Question

How to convert TMM RNA-seq file (generated by edgeR) to list of differentially expressed genes

0

Entering edit mode

hamidrezarazzaghian • 0

@hamidrezarazzaghian-9208

Last seen 2.5 years ago

Canada

Hi,

I have a TMM (trimmed mean of M values) CSV file of whole RNA sequencing (generated by edgeR package) with two groups (group A with 27 samples and group B with 18 samples). Each samples is in one column and each gene is in one row and all of the columns have header. This file include the list of the genes (in one column) plus values for each gene in each sample. Using this file in R, I want to get the list of differentially expressed genes in group B compared to group A and with correction for multiple testing with Benjamini-Hochberg method (FDR <0.05). The output file should have log fold change, p value and adjusted p value for each of the differentially expressed genes.

I'm wondering can anyone please share the code for this procedure with me?

Here is how the data look like (samples 1 to 27 belong to group A and samples 28 to 45 belong to group B):

gene | sample1 | sample2 | sample3 |............| sample 27 | sample 28 |........| sample 45 |
TSPAN | -2.994 | -0.651 | 0.274 |............| 2.352 | 1.523 |.........| -2.486 |
LAP3 | 3.545 | -1.545 | 2.450 |............| 1.298 | -1.476 |.........| 1.987 |
ALS2 | -1.910 | -2.224 | -1.720 |............| -1.758 | 1.368 |.........| 2.154 |

edgeR DifferentialExpression TMM RNASeq • 929 views

ADD COMMENT • link updated 2.5 years ago by Gordon Smyth 50k • written 2.5 years ago by hamidrezarazzaghian • 0

0

Entering edit mode

Is this normalized data not suitable for use with edgeR?

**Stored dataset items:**

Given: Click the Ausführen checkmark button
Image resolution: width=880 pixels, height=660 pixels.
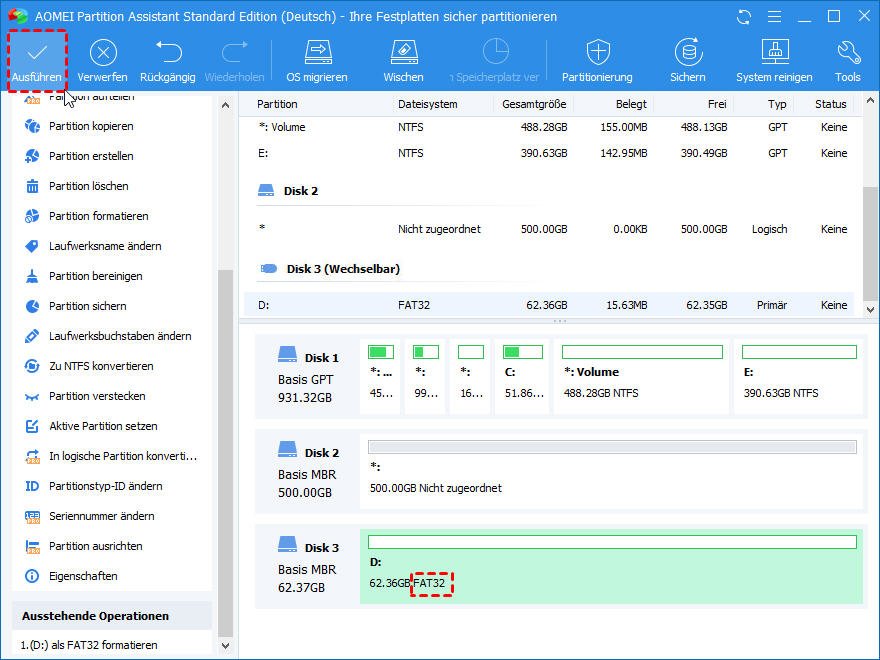Looking at the screenshot, I should point(36,59).
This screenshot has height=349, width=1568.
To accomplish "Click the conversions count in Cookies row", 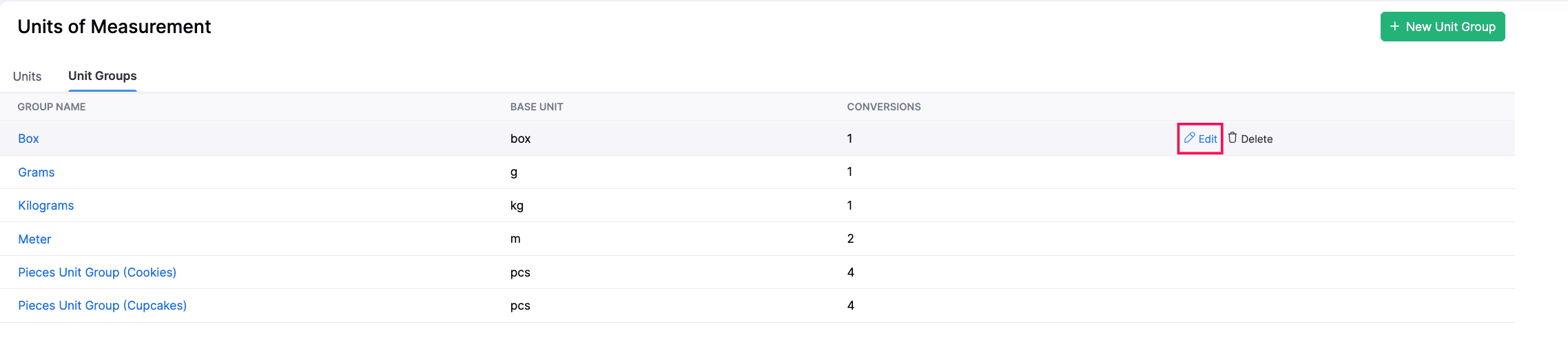I will point(851,272).
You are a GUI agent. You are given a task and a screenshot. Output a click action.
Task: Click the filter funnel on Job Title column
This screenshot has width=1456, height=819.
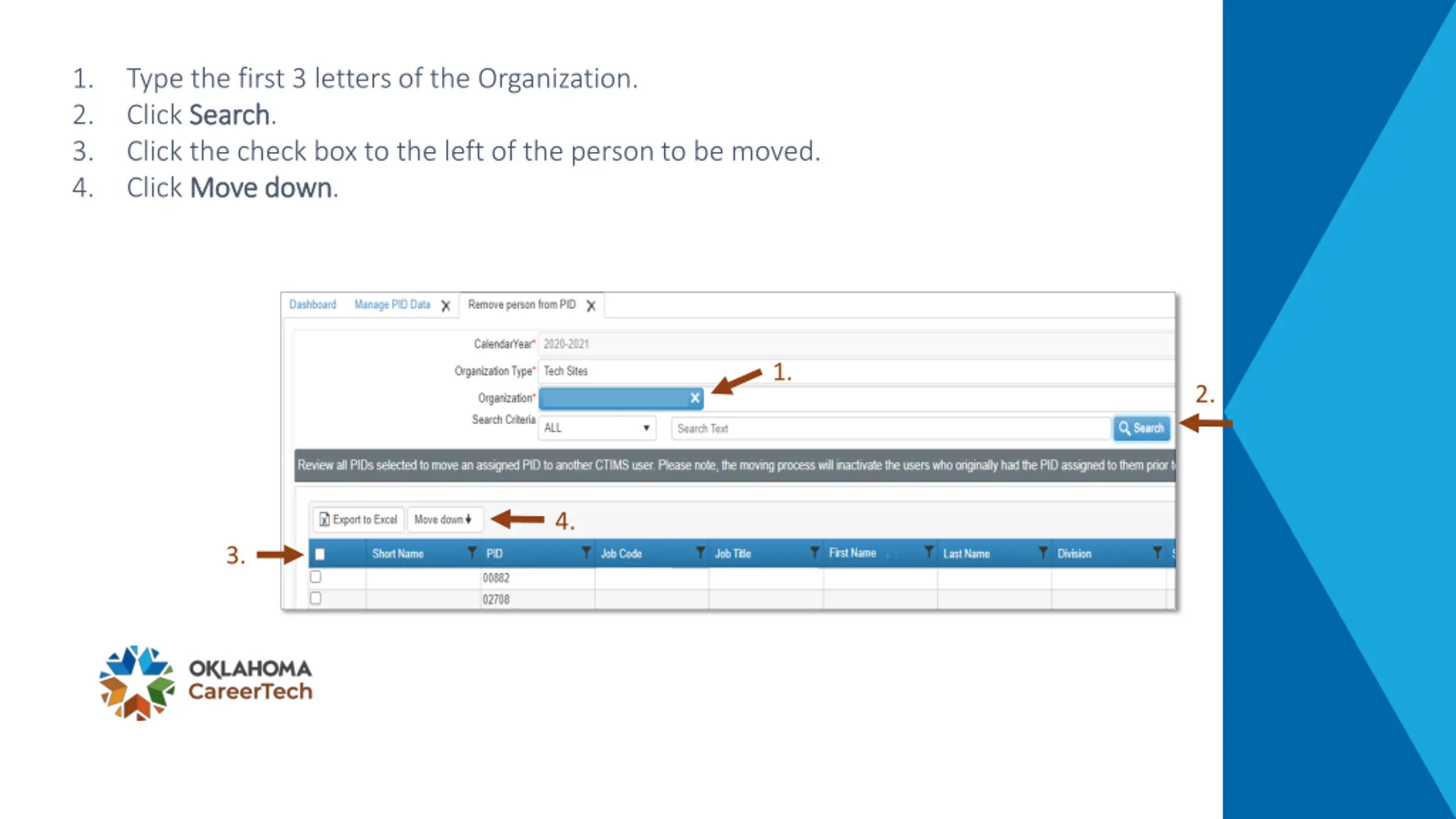pos(814,552)
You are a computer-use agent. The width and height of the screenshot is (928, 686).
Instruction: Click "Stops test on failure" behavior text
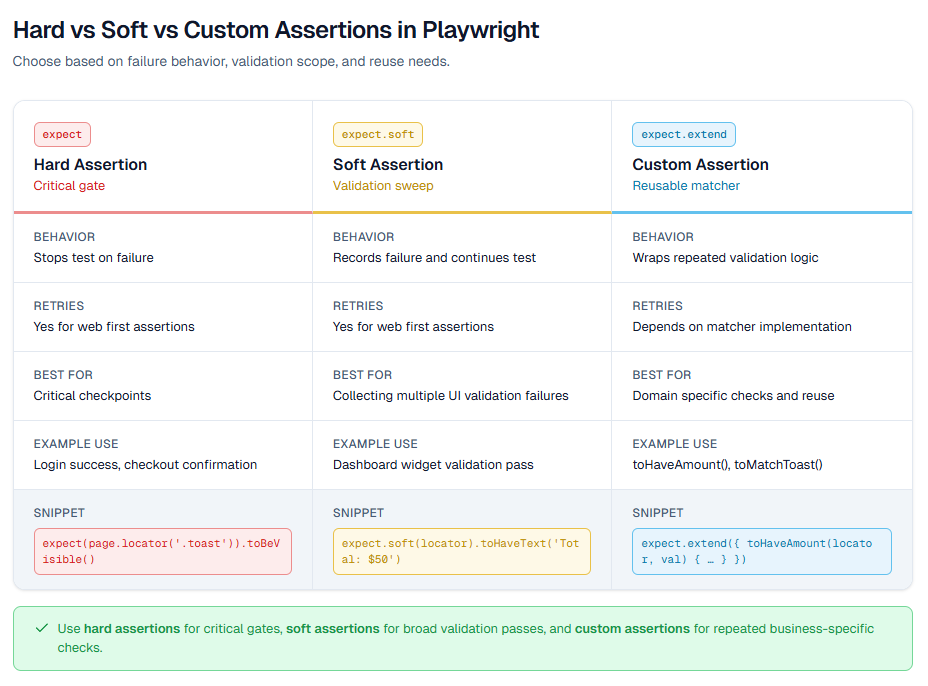(93, 258)
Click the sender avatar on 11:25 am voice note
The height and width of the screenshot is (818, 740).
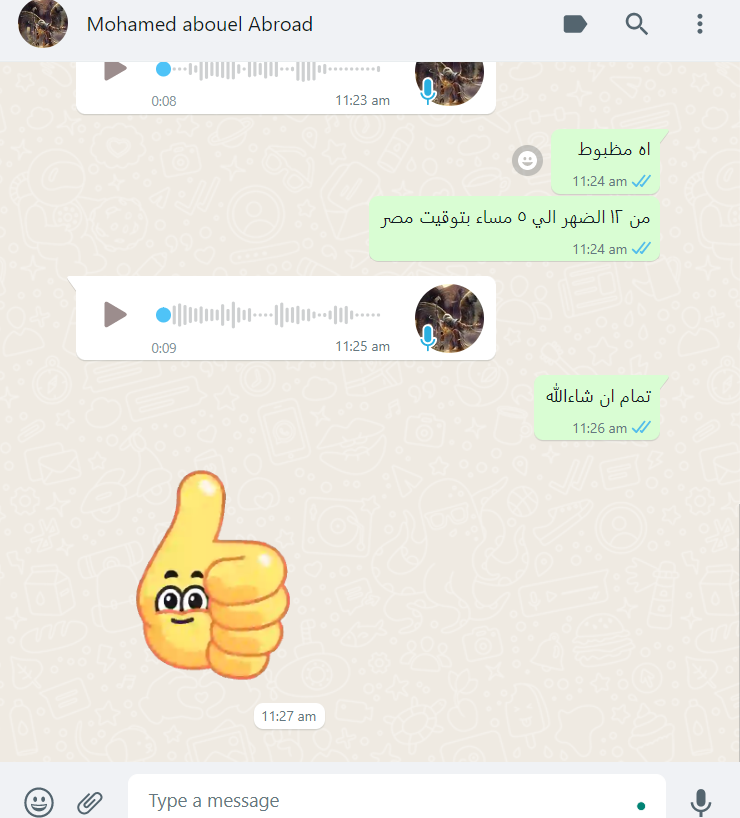[449, 318]
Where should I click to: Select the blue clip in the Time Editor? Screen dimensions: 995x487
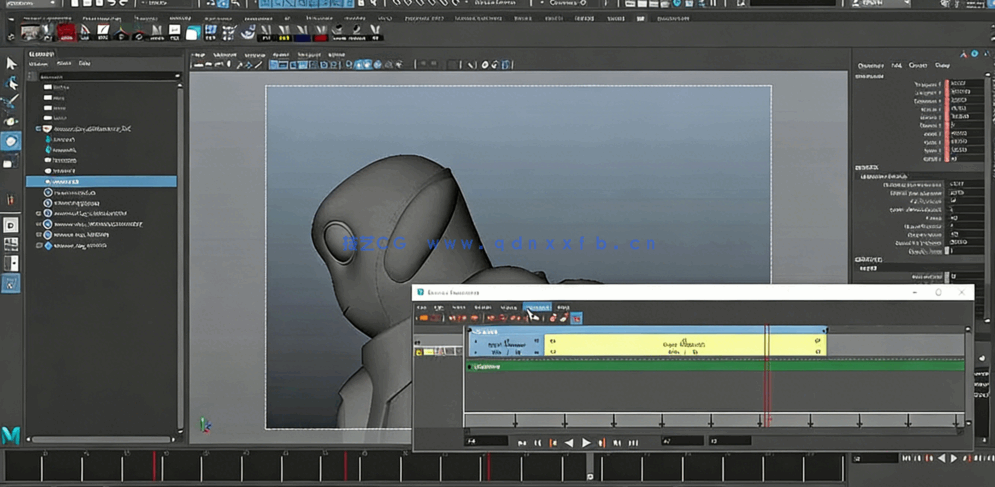(505, 345)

**What to do:**
a - In the forum thread, how many samples does group B contain?
b - Reproduce the forum thread word for word from "ADD COMMENT •" to "use with edgeR?".

**Answers by item number:**
a - Group B contains 18 samples.

b -
ADD COMMENT • link updated 2.5 years ago by Gordon Smyth 50k • written 2.5 years ago by hamidrezarazzaghian • 0

0

Entering edit mode

Is this normalized data not suitable for use with edgeR?